The performance of a single decision tree will be limited, so instead of relying on one tree, a better approach is to aggregate the predictions of multiple trees. On average, the aggregation will perform better than a single predictor. We call a tree-based model that aggregates the predictions of multiple trees a random forest.
There is a need for a diverse collection of trees for a random forest to be effective, so there should be variations in the chosen thresholds for splitting and the number of nodes and branches as there will be no point aggregating the predicted results if all the trees are nearly identical and produce the same result. To achieve a diverse set of trees, we need to: Train each tree in the forest using a different training set and only consider a subset of features when deciding how to split the nodes.
Ideally, we would generate a new training set for each tree for the first point. However, often it’s too difficult or expensive to collect more data; we have to make do with what we have. Bootstrapping is a general statistical technique to generate new data sets with a single set by random sampling with a replacement that allows a data point to be sampled more than once.
Typically, when training the standard decision tree model, the algorithm will consider all features in deciding the node split. Assuming only a subset of your features ensures that your trees do not resemble each other. If the algorithm had considered all features, a dominant feature would be continuously chosen for node splits.
Random forest is also referred to as bagging ensemble models because it is based on bootstrapping and aggregating the results.
The hyperparameters available for random forests include decision trees with some additions.
- n_estimators: The number of trees in the forest.
- n_jobs: The number of jobs to run in parallel when fitting and predicting.
- warm_start: If set to `True,` reuse the trained tree from a prior fitting and just train the additional trees.
Improve the Communication, Integration & Automation of data flow across your Organization
Calculate your DataOps ROI
Extremely Randomized Trees
(ensemble.ExtraTreesClassifier or ensemble.ExtraTreesRegressor)
A variation to the random forest model is an extremely randomized tree that injects additional randomness. A random subset of the features is selected with a random forest to determine which one to use for a node split.

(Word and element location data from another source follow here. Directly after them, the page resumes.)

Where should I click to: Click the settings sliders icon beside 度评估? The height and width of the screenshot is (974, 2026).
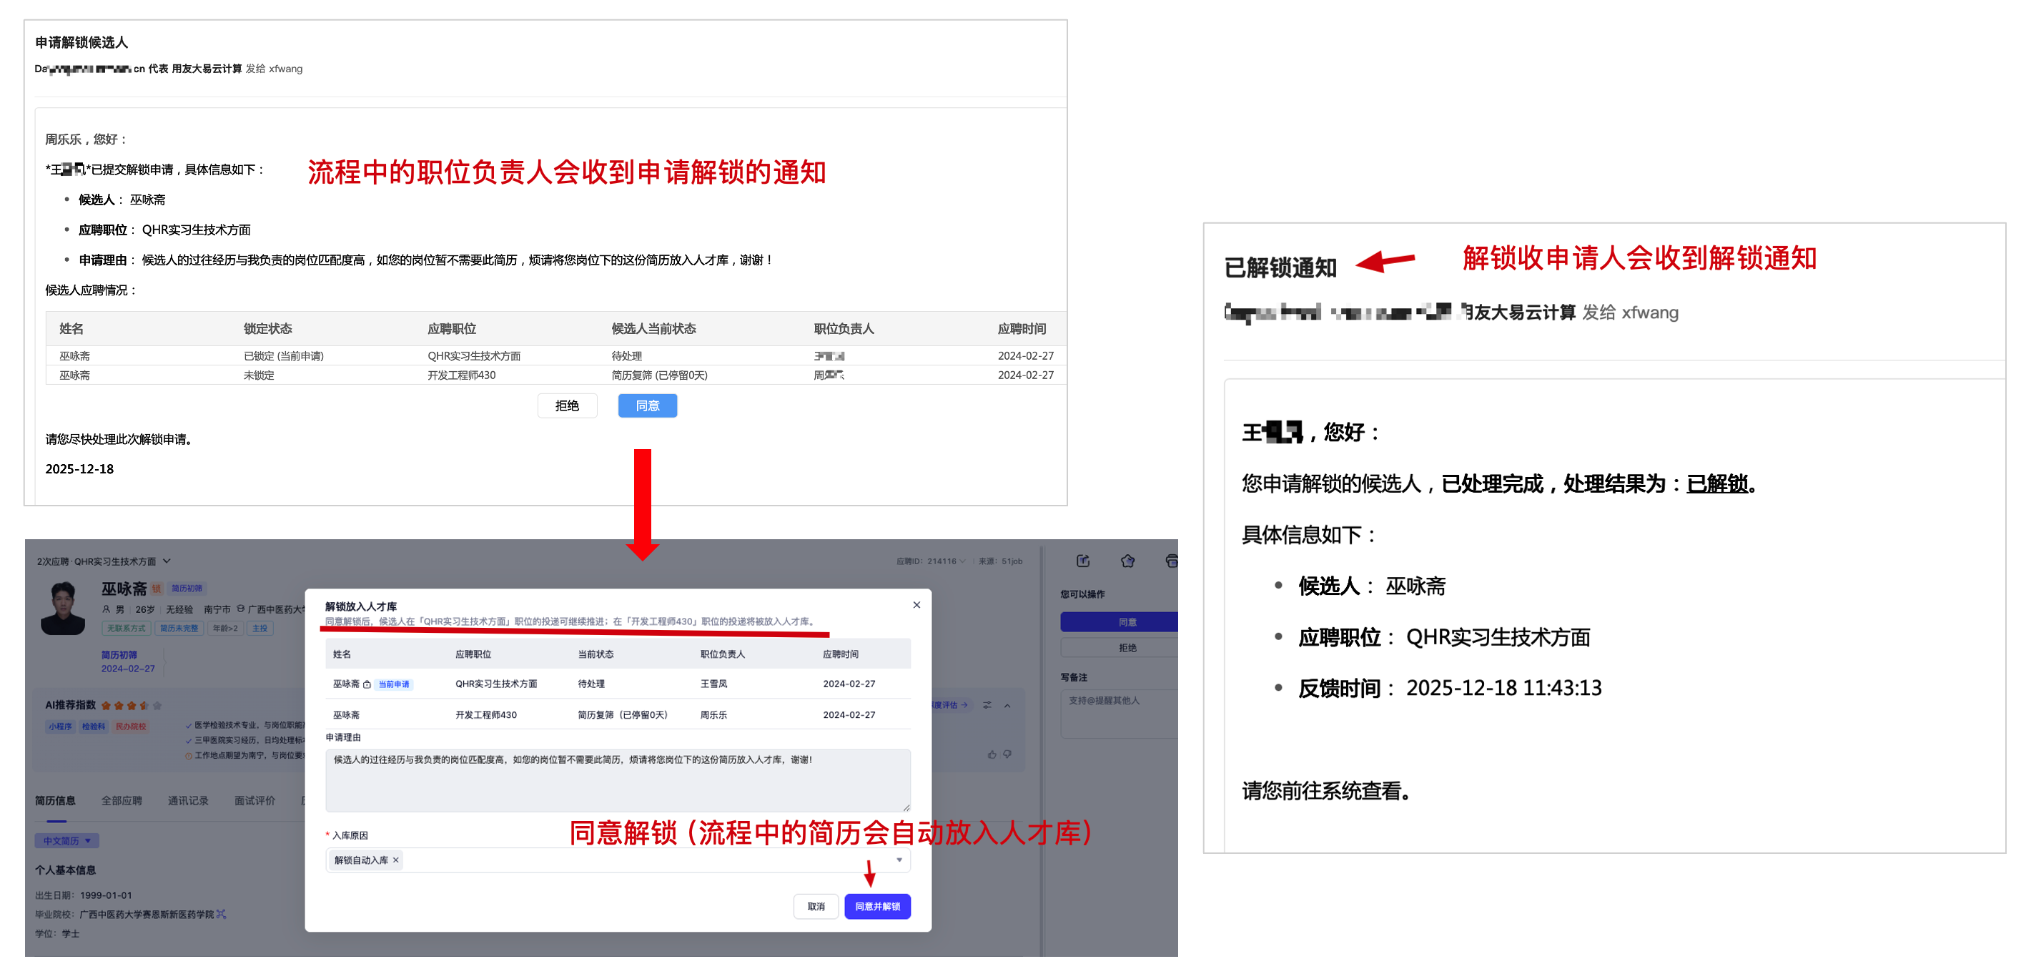click(x=987, y=705)
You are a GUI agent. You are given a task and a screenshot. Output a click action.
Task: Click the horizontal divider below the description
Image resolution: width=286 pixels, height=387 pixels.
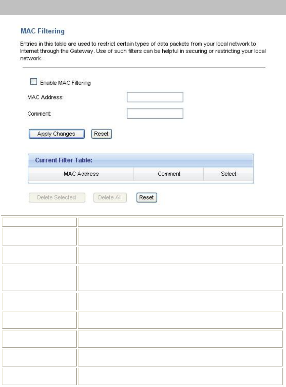(x=144, y=68)
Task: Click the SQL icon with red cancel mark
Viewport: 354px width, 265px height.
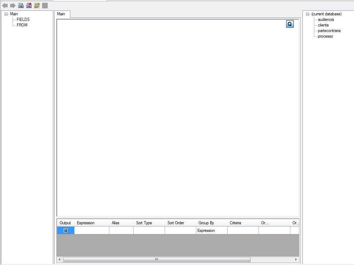Action: coord(29,6)
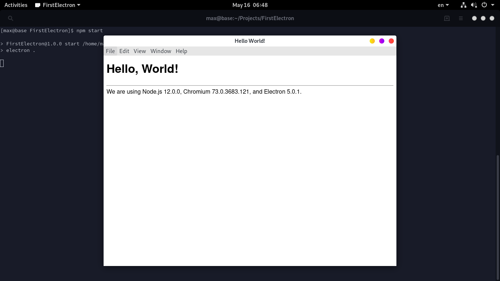Open the terminal hamburger menu
The image size is (500, 281).
(460, 18)
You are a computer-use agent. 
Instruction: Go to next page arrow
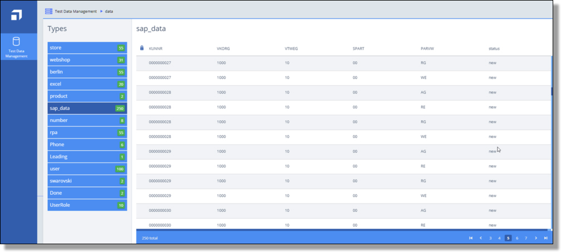coord(535,238)
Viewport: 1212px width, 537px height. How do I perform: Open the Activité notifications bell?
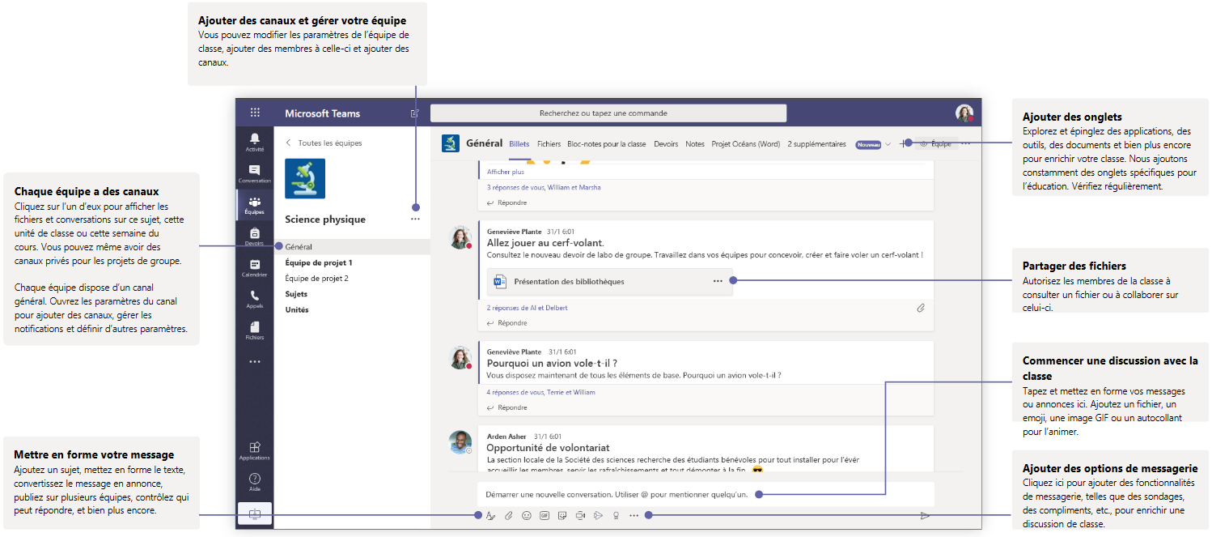[255, 142]
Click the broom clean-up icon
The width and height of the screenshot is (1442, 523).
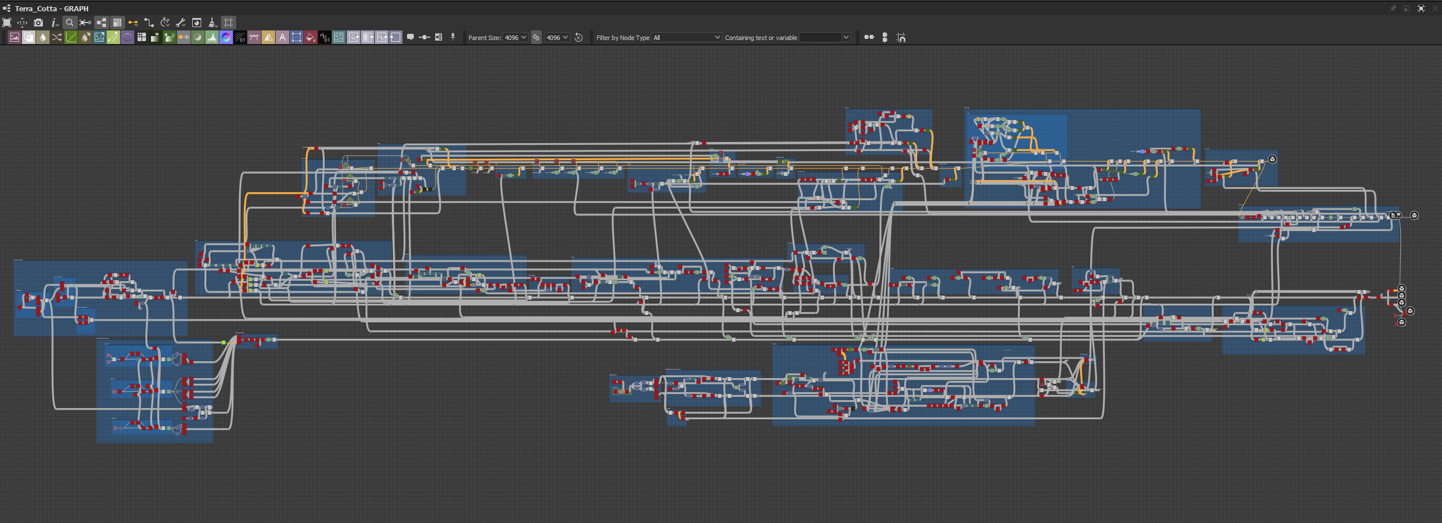pos(213,23)
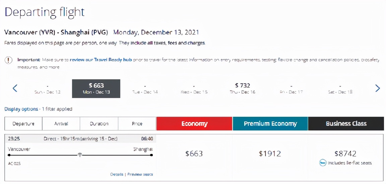This screenshot has height=184, width=386.
Task: Click the Economy column header
Action: coord(194,124)
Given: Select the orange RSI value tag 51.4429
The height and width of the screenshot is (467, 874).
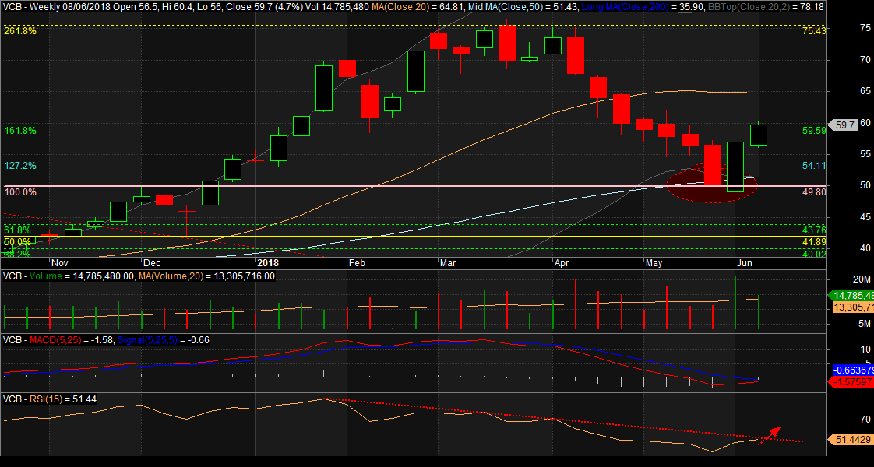Looking at the screenshot, I should [x=850, y=440].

From these randomly chosen values, the best is chosen to perform the split. The extra randomness serves two advantages:
- It helps reduce the model’s variance.
- It leads to faster training times.
Gradient Boosting Trees

Gradient boosting trees is another ensemble model; it is a collection of tree models arranged in a sequence. Here, the model is built stage-wise; each additional tree will correct the previously built model’s predictions.
Where does the name gradient come from in gradient boosting trees?
Adding a model is analogous to a single iteration in gradient descent. Gradient descent is a minimization algorithm that updates/improves the current answer by taking a step in the direction of the negative gradient of the function minimized. The pseudo-residuals represent the direction of the most significant reduction in prediction error. The learning rate for this model ranges from 0 to 1
The Hyperparameters for this model are:
- Learning_rate: Multiplicative factor of the tree’s contribution to the model.
- Subsample: Fraction of the training data to use when fitting the trees.
Feature importance

Decision trees can evaluate feature importance. The feature importance score is based on two metrics:
- How many times a particular feature was selected to split a node
- The depth where the feature was chosen to split the node
If a feature is chosen numerous times to make a node split, then it is a feature that is useful in partitioning the training data. The second metric considers the impact of choosing a feature for a node split.
The attribute ‘feature_importance _ provides the feature importance,’ computed as the mean and standard deviation of accumulation of the impurity decrease within each tree.
For example, the feature chosen to perform the initial split of the entire data set will have a greater impact on the tree’s structure than node splits deeper in the tree. For ensemble models, the feature importance is averaged across all trees.